The value of digitalisation is often measured by a simple question: can information move seamlessly between vessel, port, authority and service provider?

That question was at the heart of a recent industry workshop convened by BIMCO in collaboration with ITS Norway and the DYNAPORT project. Held in Copenhagen, the two-day event brought together 45 representatives from shipping companies, ports, authorities and technology providers to examine how the maritime sector can improve interoperability between ship and shore systems.

While discussions around maritime digitalisation have often focused on new technologies, participants agreed that the industry’s main obstacle is now implementation.

According to workshop participants, substantial progress has already been made in defining standards, frameworks and data structures. The remaining task is ensuring those standards are applied consistently across regions, organisations and digital platforms.

One area of broad agreement was the role of the IMO Compendium. Participants viewed it as the industry’s primary semantic reference, providing common definitions and terminology that allow different stakeholders to speak the same digital language. However, they also agreed that the Compendium is not intended to function as a technical blueprint for system integration.

The workshop also found growing support for federated digital architectures. Rather than building a single centralised platform, stakeholders favoured approaches that allow existing systems to exchange information while retaining operational flexibility and avoiding costly system replacement programmes.

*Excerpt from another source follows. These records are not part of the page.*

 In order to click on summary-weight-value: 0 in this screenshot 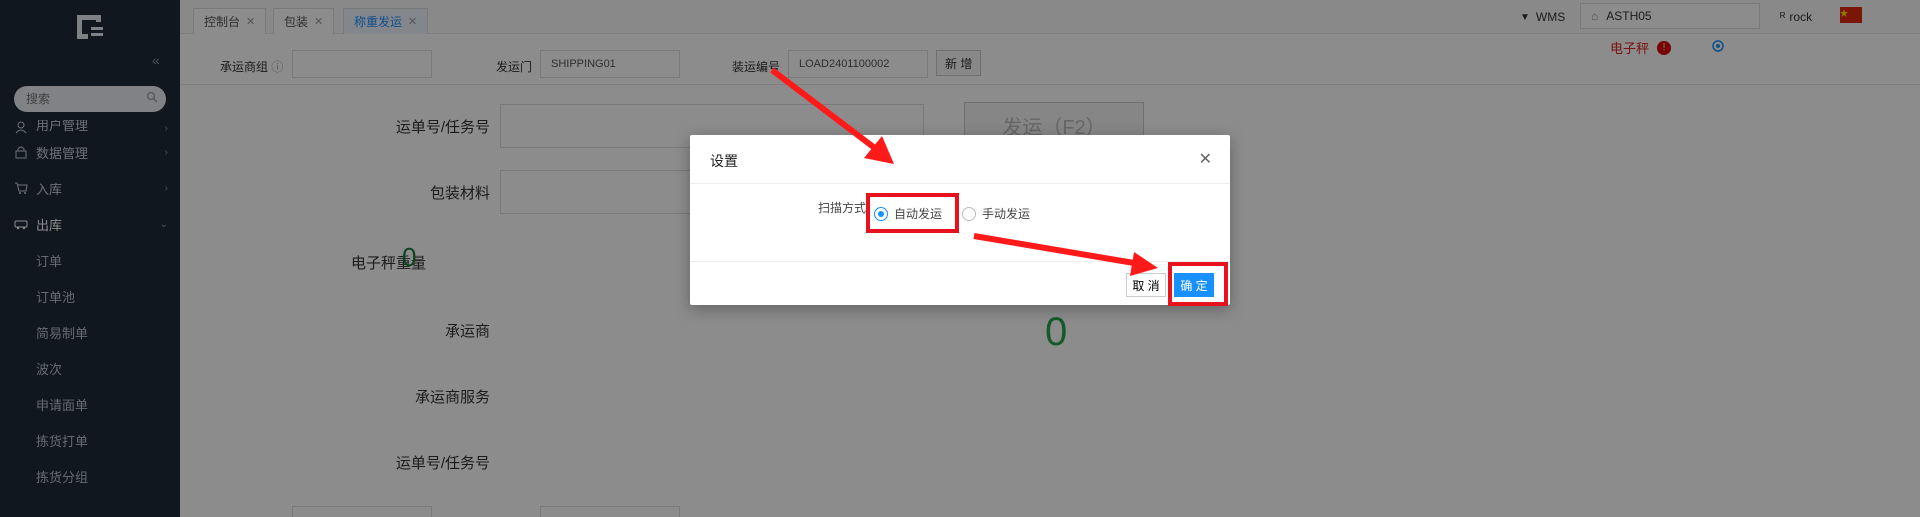, I will do `click(1056, 332)`.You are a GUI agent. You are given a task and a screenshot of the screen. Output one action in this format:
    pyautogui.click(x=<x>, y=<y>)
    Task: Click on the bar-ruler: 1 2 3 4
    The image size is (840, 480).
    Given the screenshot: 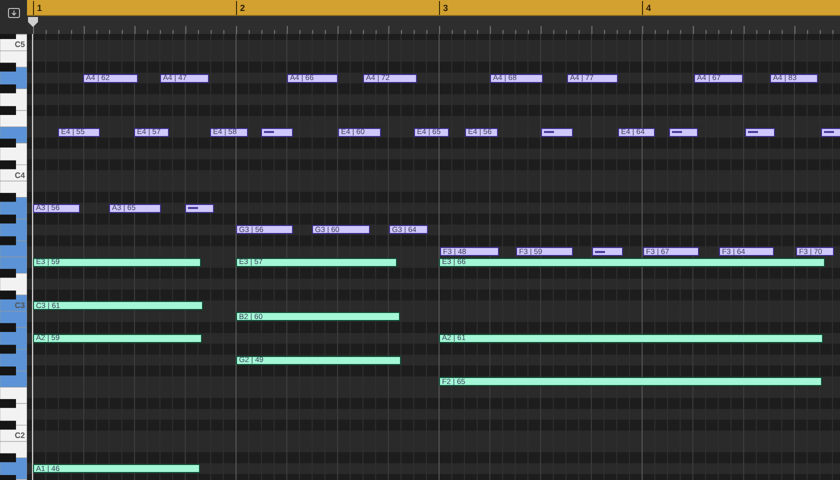 What is the action you would take?
    pyautogui.click(x=434, y=8)
    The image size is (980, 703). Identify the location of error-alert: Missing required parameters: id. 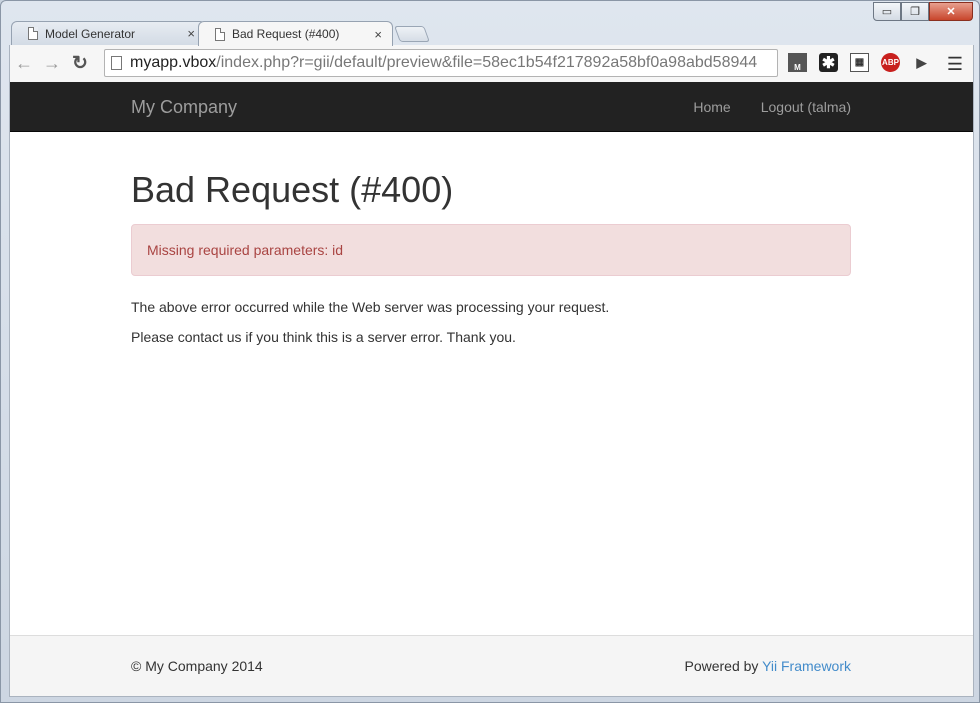
(491, 250).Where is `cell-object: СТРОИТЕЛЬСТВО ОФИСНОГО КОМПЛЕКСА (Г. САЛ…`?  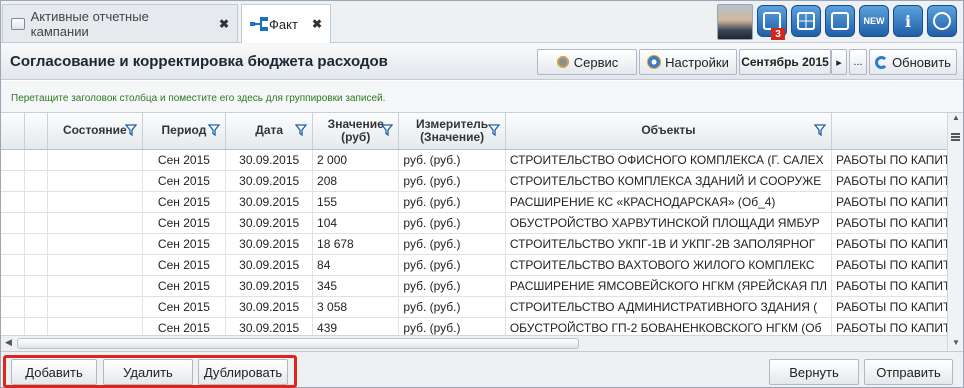
cell-object: СТРОИТЕЛЬСТВО ОФИСНОГО КОМПЛЕКСА (Г. САЛ… is located at coordinates (669, 160).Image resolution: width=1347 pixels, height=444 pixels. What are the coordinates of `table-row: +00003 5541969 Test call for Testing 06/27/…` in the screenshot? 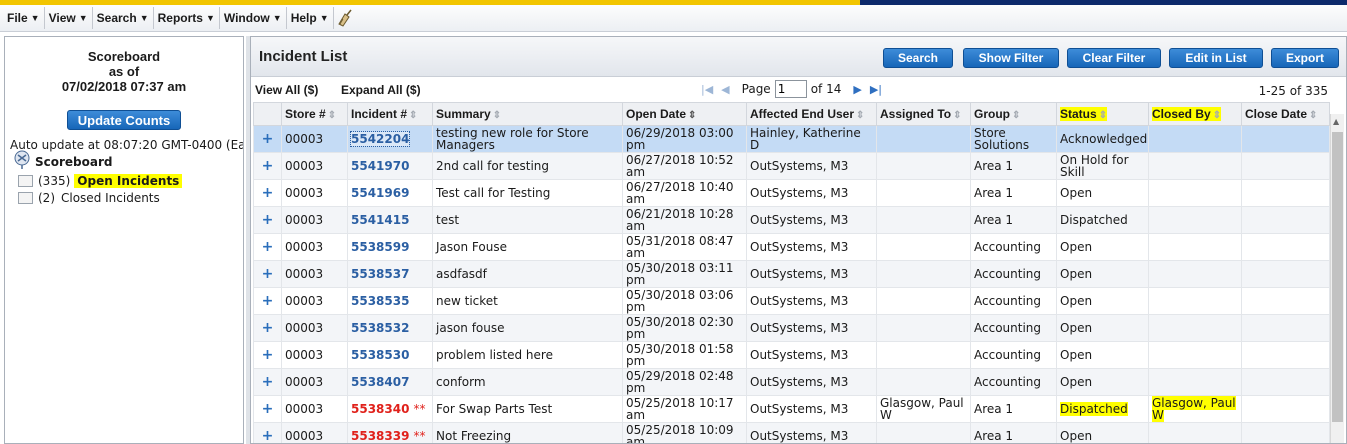 It's located at (792, 193).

Trust was identified as another critical requirement. Participants noted that large-scale international data exchange requires robust frameworks covering identity, authentication and governance across multiple jurisdictions.

Digitalisation projects often struggle when vessels, ports and service providers use different interpretations of the same information. The workshop concluded that greater consistency will come through shared implementation principles rather than additional standards.

To support that effort, participants backed the development of a principle-based industry declaration known as the “Golden Rules for Maritime Digitalisation”, intended to provide practical guidance for organisations seeking to turn digital ambitions into operational reality.